Print only the lines below from the one with "You are a GUI" to the one with "Task: Download the", both included, exactly as they stand. Leave pictures out.

*** Records for processing Section Begins ***

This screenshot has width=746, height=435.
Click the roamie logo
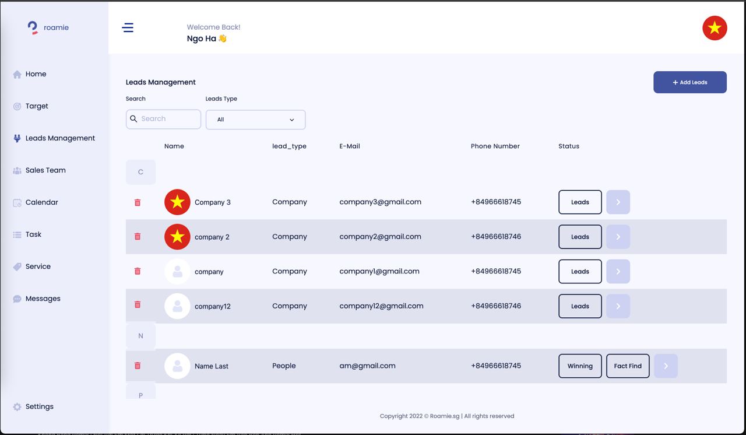(x=48, y=27)
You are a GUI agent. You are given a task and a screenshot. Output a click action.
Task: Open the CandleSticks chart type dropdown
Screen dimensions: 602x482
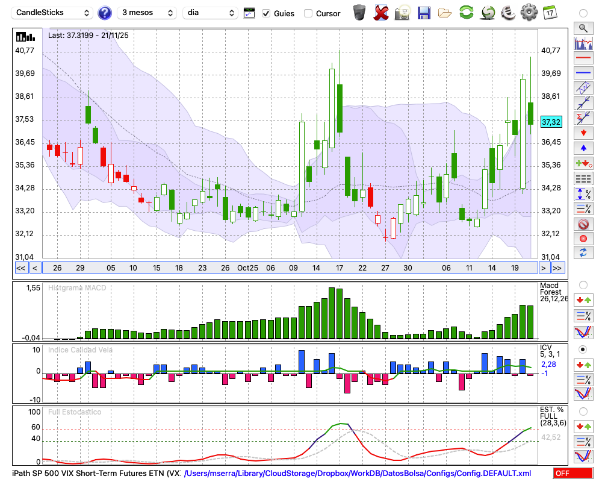(53, 13)
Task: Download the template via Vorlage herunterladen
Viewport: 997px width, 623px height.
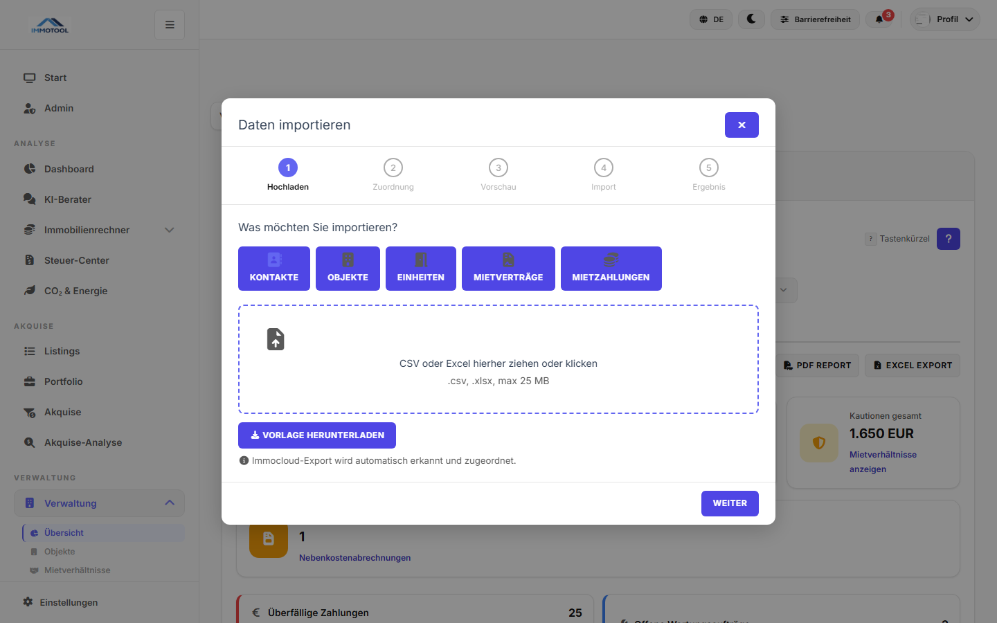Action: [317, 435]
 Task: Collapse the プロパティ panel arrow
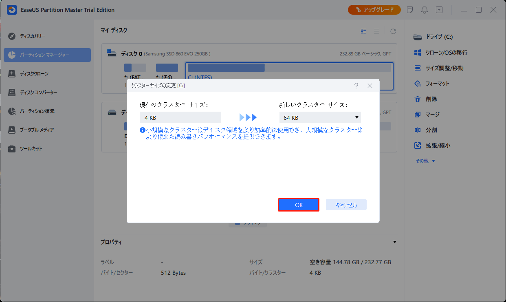[394, 242]
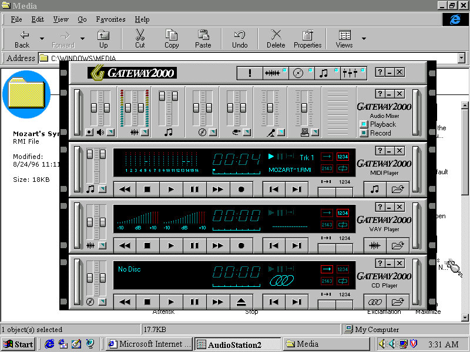
Task: Click the microphone volume slider in mixer
Action: click(x=270, y=109)
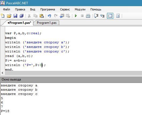The width and height of the screenshot is (142, 115).
Task: Click the Copy icon in toolbar
Action: click(x=35, y=16)
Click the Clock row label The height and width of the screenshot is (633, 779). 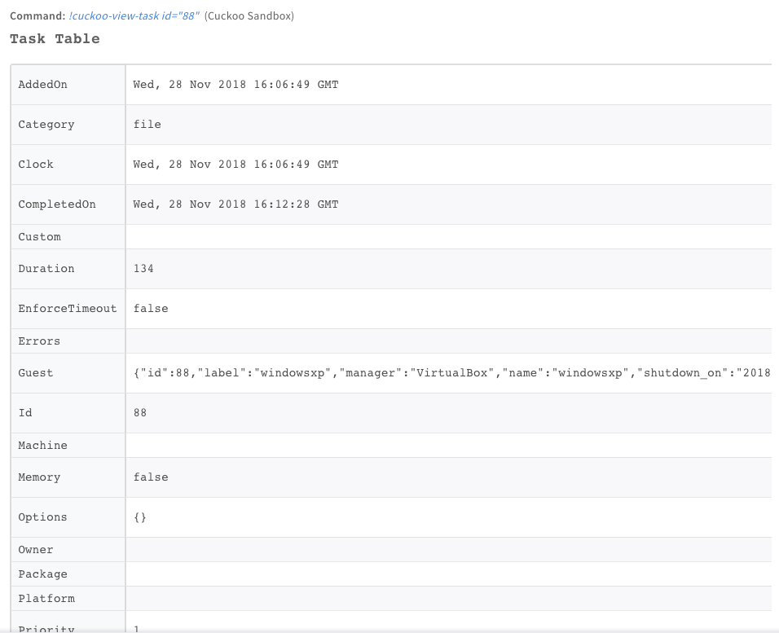click(36, 165)
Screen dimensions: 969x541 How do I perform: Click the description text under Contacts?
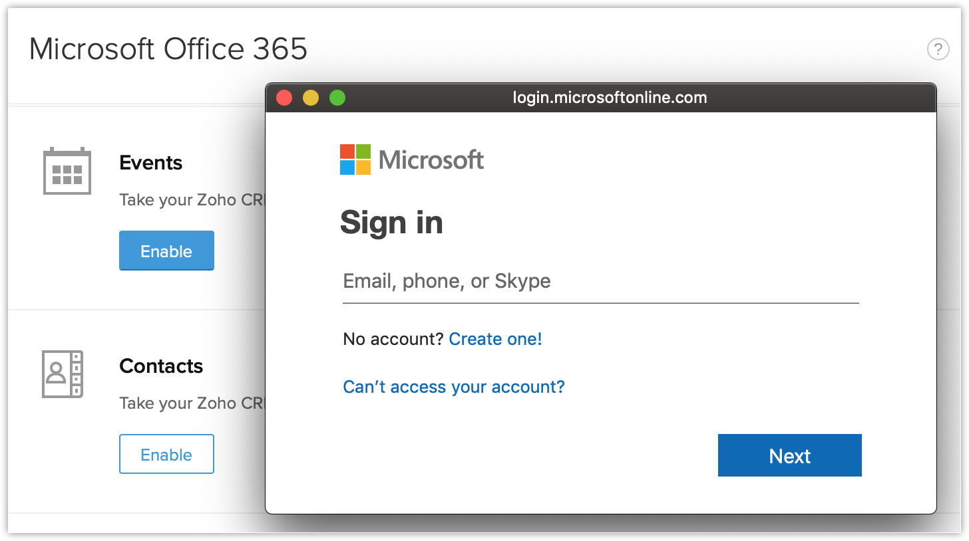pos(192,403)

*** Records for processing Section Ends ***

> **Answer for this exercise**
You are a GUI agent. You are given a task and a screenshot. Output a click action.
Task: Open the CandleSticks chart type dropdown
Screen dimensions: 602x482
(53, 13)
Task: Download the template via Vorlage herunterladen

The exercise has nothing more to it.